Ein letzter Track, auf den ich im Speziellen eingehen möchte ist "You Were Good In Your Time". Denn hier zieht Morrissey textlich noch einmal alle Register und man muss ihn schon für seine selbstironische Art bewundern. Textzeilen wie "You made me feel less alone, you made me feel not quite so deformed, uninformed and hunchbacked" oder "You said more in one day than most people say in a lifetime, it was our time" sprechen vielen Fans der Smiths aus der Seele und passen auf Morrissey, wie auf sonst kaum einen anderen Künstler.

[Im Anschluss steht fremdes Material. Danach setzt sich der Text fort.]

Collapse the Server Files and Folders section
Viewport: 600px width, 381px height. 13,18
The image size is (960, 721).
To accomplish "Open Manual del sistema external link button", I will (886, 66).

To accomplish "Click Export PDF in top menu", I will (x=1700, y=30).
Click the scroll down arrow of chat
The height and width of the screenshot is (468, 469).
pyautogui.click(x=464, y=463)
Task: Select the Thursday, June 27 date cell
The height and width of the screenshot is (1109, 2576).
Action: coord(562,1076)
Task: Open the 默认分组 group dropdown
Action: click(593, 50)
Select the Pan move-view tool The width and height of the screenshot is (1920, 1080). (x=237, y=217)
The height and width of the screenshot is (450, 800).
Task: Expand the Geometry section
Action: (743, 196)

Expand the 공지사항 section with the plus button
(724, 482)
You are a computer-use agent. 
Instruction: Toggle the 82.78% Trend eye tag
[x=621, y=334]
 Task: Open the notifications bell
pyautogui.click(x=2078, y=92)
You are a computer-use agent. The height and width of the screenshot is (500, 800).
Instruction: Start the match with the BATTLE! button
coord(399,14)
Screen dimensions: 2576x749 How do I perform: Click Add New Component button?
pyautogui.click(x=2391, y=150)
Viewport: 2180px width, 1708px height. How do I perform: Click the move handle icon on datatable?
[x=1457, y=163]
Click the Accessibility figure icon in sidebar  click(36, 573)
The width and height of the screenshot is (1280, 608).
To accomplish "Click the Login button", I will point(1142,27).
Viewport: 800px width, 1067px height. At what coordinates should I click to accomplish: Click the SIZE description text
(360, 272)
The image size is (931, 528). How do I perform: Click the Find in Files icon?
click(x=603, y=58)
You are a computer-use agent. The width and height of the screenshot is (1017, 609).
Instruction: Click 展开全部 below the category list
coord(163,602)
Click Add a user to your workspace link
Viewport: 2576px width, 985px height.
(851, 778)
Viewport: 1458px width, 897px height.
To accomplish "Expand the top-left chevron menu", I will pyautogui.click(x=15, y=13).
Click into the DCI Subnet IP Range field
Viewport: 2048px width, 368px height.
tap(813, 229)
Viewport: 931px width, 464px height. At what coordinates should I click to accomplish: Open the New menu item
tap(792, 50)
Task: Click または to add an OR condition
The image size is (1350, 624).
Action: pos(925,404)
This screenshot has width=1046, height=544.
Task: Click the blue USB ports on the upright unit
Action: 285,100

Durch den Songtitel wirft er sich allerdings quasi selbst vor, dass seine Zeit abgelaufen ist und legt sich seinen eigenen Rücktritt nahe, womit wir eine weitere Andeutung eines Abschieds vorliegen hätten, was mich zu meinem Fazit bringt:

Morrissey ist zurück und beweist auf "Years Of Refusal" endlich wieder den in letzter Zeit etwas vermissten Biss. Textlich knüpft er an seine Hochzeiten an und auch musikalisch strahlt das Album nach den eher mäßigen beiden letzten Alben wieder mehr Glanz aus und ist gespickt mit Reminiszenzen an alte Werke des Meisters, quasi eine Art Zwischenfazit anlässlich seines bevorstehenden 50. Geburtstag im Mai diesen Jahres. Hoffentlich ist dies aber nicht doch der seit Jahren befürchtete Schlussstrich, textliche Anlässe für eine solche Annahme gibt es auch auf diesem Album (leider) wieder zur Genüge. Doch wäre ein Ende wirklich ein herber Verlust für die Musikwelt und eine fahrlässige Verschwendung von Talent. Goodbye, but not farewell Morrissey!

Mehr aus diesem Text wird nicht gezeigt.